Sacerdotes eius contempserunt legem meam, et polluerunt sanctuaria mea: inter sanctum et profanum non habuerunt distantiam: et inter pollutum et mundum non intellexerunt: et a Sabbatis meis averterunt oculos suos, et coinquinabar in medio eorum.
27 Yöneticileri avını parçalayan kurt gibidir.
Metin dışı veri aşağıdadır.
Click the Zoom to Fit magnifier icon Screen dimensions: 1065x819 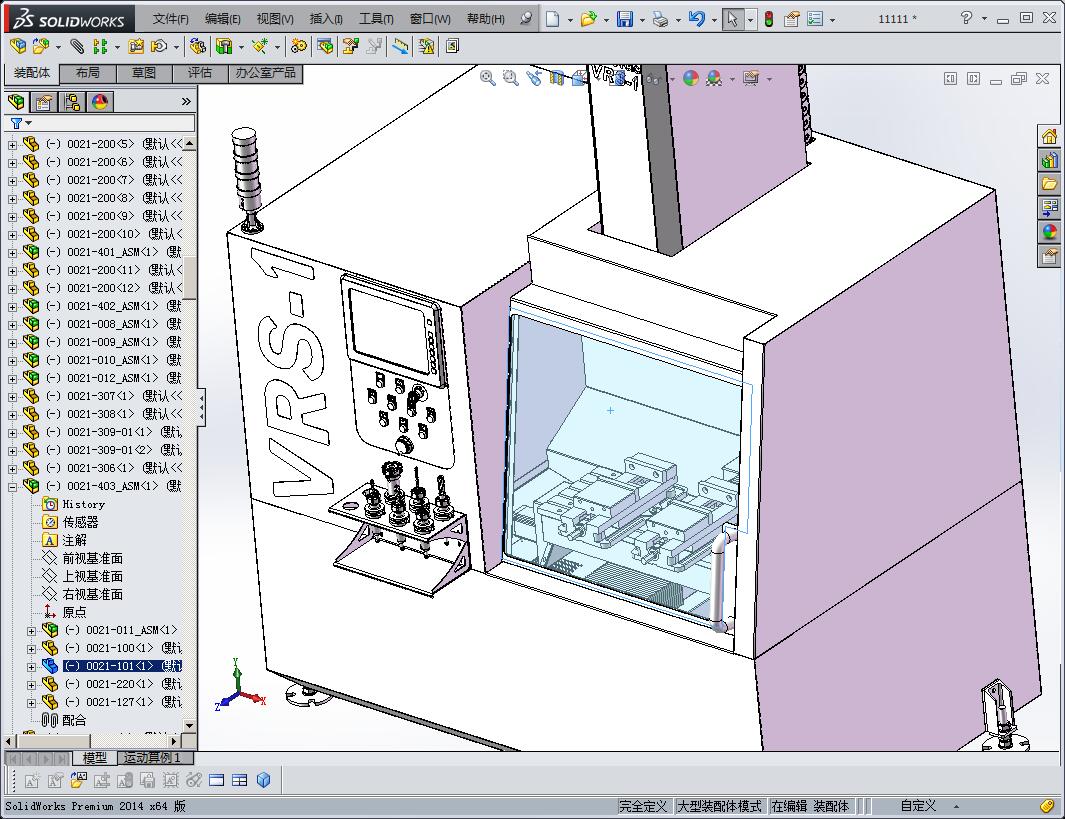488,78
Haksız kazanç elde etmek için kan döküyor, canlara kıyıyorlar.
Principes eius in medio illius, quasi lupi rapientes prædam ad effundendum sanguinem, et ad perdendas animas, et avare ad sectanda lucra.
28 Peygamberleri uydurma görümlerle, yalan fal açarak bu suçları gizlediler; ben RAB konuşmadığım halde, ‘Egemen RAB şöyle diyor’ diyorlar.
Prophetæ autem eius liniebant eos absque temperamento, videntes vana, et divinantes eis mendacium, dicentes: Hæc dicit Dominus Deus, cum Dominus non sit locutus.
29 Ülke halkı baskı uyguladı, soygunculuk etti. Düşküne, yoksula baskı yaptı, yabancıya haksız yere kötü davrandı.
Populi terræ calumniabantur calumniam, et rapiebant violenter: egenum, et pauperem affligebant, et advenam opprimebant calumnia absque iudicio.
30 “İçlerinde duvarı örecek, gedikte durup önümde ülkeyi savunacak, onu yerle bir etmemi engelleyecek bir adam aradım, ama hiç kimseyi bulmadım.
Et quæsivi de eis virum, qui interponeret sepem, et staret oppositus contra me pro terra, ne dissiparem eam: et non inveni.
31 Bunun için öfkemi üzerlerine boşaltacak, kızgınlığımla onları yakıp yok edeceğim. Yaptıklarını kendi başlarına getireceğim.” Egemen RAB böyle diyor.
Et effudi super eos indignationem meam, in igne iræ meæ consumpsi eos: viam eorum in caput eorum reddidi, ait Dominus Deus.